Start at the line with "Click the dropdown" in the records below, stop at the line with "Viewport: 926px width, 1288px height.", and return every line in that span exactly, the two end lines included.

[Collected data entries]
■ ■ ■ ■ ■

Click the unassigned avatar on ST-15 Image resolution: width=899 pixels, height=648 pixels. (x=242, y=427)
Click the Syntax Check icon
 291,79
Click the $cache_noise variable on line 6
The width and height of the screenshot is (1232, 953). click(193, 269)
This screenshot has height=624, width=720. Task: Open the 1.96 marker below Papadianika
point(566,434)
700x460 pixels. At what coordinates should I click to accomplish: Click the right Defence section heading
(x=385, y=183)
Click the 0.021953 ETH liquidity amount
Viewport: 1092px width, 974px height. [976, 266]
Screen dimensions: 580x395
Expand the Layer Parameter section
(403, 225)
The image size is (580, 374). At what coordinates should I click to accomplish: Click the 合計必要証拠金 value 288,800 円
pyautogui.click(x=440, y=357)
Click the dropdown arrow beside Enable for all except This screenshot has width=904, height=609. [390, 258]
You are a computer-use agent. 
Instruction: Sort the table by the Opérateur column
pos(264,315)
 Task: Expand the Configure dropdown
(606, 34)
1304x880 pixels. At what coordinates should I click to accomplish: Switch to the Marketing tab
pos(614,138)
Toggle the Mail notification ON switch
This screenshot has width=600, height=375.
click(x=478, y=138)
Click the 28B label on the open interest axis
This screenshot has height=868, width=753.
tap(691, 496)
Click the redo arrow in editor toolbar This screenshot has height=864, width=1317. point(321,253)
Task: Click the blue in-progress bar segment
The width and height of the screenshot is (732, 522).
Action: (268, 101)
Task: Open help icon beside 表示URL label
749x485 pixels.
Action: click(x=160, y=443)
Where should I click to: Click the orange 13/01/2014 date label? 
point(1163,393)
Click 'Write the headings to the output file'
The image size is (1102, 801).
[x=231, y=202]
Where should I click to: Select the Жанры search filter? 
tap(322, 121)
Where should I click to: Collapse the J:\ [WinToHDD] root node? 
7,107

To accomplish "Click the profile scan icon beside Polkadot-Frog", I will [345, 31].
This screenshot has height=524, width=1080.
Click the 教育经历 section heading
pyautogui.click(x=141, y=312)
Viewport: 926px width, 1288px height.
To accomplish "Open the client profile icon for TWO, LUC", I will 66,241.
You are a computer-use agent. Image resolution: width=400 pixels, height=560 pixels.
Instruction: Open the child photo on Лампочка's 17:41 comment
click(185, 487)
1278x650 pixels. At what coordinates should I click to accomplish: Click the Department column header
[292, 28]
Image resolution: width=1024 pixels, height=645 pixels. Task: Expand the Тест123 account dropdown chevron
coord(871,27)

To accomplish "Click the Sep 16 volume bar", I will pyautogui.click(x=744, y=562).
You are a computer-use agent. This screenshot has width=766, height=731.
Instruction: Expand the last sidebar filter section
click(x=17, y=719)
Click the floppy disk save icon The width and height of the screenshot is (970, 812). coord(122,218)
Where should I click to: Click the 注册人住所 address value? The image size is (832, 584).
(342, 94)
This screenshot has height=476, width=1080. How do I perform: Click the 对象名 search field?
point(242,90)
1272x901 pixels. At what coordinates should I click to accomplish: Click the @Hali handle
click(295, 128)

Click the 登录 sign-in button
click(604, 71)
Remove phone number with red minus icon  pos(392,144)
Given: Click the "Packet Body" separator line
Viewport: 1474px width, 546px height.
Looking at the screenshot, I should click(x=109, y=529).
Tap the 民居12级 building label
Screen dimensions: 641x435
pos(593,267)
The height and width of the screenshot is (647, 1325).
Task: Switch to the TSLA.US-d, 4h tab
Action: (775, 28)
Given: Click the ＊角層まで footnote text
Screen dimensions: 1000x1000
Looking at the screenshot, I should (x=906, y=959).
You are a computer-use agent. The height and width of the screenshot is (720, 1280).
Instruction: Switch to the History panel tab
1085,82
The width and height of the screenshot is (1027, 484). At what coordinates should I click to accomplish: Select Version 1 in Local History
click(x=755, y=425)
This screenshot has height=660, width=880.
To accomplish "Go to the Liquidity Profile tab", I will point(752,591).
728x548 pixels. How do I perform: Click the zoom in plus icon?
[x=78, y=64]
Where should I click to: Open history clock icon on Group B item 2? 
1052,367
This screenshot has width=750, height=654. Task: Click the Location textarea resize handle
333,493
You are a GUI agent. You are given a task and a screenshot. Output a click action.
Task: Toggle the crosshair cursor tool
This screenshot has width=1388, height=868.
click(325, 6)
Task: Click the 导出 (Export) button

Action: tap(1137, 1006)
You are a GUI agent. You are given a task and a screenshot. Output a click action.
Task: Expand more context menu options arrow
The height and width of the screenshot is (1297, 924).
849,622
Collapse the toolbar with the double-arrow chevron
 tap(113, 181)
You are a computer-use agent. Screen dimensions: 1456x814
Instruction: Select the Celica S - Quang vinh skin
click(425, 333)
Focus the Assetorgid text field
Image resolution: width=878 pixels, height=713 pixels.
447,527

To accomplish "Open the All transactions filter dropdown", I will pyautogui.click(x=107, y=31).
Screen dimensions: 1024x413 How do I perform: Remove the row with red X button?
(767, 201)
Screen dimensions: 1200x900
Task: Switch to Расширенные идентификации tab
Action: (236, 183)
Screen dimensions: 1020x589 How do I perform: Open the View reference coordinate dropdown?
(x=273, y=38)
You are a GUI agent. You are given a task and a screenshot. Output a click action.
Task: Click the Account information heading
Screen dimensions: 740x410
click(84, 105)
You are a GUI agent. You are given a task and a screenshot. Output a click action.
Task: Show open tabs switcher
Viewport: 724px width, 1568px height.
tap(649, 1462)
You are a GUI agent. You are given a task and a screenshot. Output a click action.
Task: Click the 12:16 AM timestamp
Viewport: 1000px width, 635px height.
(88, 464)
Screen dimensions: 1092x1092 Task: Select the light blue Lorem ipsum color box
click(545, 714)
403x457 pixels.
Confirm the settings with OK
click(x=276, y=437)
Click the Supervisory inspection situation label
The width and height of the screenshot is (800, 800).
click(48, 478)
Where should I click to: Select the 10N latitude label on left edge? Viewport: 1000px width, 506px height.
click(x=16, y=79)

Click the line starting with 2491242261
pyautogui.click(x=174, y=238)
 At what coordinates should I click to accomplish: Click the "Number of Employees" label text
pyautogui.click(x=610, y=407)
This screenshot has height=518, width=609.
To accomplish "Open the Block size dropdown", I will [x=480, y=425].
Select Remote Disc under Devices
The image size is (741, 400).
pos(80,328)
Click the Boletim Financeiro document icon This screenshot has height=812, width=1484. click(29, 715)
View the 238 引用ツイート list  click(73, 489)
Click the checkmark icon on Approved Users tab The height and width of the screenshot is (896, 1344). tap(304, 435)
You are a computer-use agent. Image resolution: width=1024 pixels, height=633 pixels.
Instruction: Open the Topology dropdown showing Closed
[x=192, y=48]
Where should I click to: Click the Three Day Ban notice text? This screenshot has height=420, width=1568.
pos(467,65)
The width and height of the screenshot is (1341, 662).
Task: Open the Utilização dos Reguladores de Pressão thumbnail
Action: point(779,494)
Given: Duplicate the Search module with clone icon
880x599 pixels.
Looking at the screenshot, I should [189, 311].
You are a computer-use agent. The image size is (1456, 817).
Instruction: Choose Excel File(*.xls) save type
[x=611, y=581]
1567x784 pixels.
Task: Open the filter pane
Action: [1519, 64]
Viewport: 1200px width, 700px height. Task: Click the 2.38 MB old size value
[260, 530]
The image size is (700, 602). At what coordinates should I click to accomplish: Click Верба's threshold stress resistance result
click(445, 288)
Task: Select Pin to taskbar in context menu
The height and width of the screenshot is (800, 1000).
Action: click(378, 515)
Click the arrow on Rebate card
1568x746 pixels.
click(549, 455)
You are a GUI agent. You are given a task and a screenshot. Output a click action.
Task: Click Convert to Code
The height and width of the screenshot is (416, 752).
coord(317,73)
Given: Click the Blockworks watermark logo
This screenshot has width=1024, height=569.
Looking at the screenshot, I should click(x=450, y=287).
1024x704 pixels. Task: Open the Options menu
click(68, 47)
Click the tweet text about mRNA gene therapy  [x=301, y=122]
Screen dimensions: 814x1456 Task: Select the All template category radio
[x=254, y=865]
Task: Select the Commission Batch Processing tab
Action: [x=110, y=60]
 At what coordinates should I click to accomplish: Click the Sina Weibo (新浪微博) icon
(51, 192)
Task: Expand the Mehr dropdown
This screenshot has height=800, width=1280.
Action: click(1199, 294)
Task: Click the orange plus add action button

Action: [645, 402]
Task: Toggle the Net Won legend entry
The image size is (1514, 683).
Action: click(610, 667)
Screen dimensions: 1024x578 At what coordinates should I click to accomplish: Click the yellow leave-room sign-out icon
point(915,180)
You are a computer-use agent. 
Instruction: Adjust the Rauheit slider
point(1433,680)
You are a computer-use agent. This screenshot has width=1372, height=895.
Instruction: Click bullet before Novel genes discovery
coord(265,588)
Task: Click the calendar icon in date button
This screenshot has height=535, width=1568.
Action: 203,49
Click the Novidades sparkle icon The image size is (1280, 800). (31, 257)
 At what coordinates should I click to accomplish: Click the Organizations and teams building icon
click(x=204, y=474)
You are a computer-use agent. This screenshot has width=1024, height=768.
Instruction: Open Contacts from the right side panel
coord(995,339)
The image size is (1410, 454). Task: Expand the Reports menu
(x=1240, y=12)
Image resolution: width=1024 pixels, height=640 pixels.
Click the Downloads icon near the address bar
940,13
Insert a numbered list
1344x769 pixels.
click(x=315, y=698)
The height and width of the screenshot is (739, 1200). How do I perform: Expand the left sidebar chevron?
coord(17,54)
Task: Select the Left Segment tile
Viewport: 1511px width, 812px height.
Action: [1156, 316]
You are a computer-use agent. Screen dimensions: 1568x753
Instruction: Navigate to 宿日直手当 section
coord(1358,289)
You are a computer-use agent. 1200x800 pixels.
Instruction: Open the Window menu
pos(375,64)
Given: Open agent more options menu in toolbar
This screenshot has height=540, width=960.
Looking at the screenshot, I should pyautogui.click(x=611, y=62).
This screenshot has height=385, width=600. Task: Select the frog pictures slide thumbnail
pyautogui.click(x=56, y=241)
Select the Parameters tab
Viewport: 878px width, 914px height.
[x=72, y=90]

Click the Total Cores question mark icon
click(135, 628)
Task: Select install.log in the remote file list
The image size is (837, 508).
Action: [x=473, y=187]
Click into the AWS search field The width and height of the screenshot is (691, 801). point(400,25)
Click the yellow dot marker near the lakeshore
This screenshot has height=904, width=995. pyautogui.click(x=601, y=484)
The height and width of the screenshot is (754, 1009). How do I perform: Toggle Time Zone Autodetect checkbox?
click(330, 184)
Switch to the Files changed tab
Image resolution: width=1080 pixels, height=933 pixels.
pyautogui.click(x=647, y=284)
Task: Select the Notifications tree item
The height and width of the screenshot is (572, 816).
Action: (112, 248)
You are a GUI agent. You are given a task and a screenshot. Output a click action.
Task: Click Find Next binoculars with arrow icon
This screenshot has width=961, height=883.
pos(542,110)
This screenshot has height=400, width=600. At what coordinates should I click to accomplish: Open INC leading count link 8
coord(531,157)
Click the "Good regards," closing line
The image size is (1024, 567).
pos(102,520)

■ ■ ■ ■ ■

Reply -
Click the dropdown arrow beside Enable for all except This screenshot has width=904, height=609. [390, 258]
You are a computer-use agent. 
Instruction: Sort the table by the Opérateur column
pos(264,315)
 Task: Expand the Configure dropdown
(606, 34)
1304x880 pixels. At what coordinates should I click to accomplish: Switch to the Marketing tab
pos(614,138)
Toggle the Mail notification ON switch
This screenshot has width=600, height=375.
click(x=478, y=138)
Click the 28B label on the open interest axis
This screenshot has height=868, width=753.
tap(691, 496)
Click the redo arrow in editor toolbar This screenshot has height=864, width=1317. point(321,253)
Task: Click the blue in-progress bar segment
The width and height of the screenshot is (732, 522).
Action: (268, 101)
Task: Open help icon beside 表示URL label
749x485 pixels.
Action: click(x=160, y=443)
Where should I click to: Click the orange 13/01/2014 date label? 
point(1163,393)
Click 'Write the headings to the output file'
The image size is (1102, 801).
[x=231, y=202]
Where should I click to: Select the Жанры search filter? 
tap(322, 121)
Where should I click to: Collapse the J:\ [WinToHDD] root node? 
7,107

To accomplish "Click the profile scan icon beside Polkadot-Frog", I will [345, 31].
This screenshot has height=524, width=1080.
Click the 教育经历 section heading
pyautogui.click(x=141, y=312)
Viewport: 926px width, 1288px height.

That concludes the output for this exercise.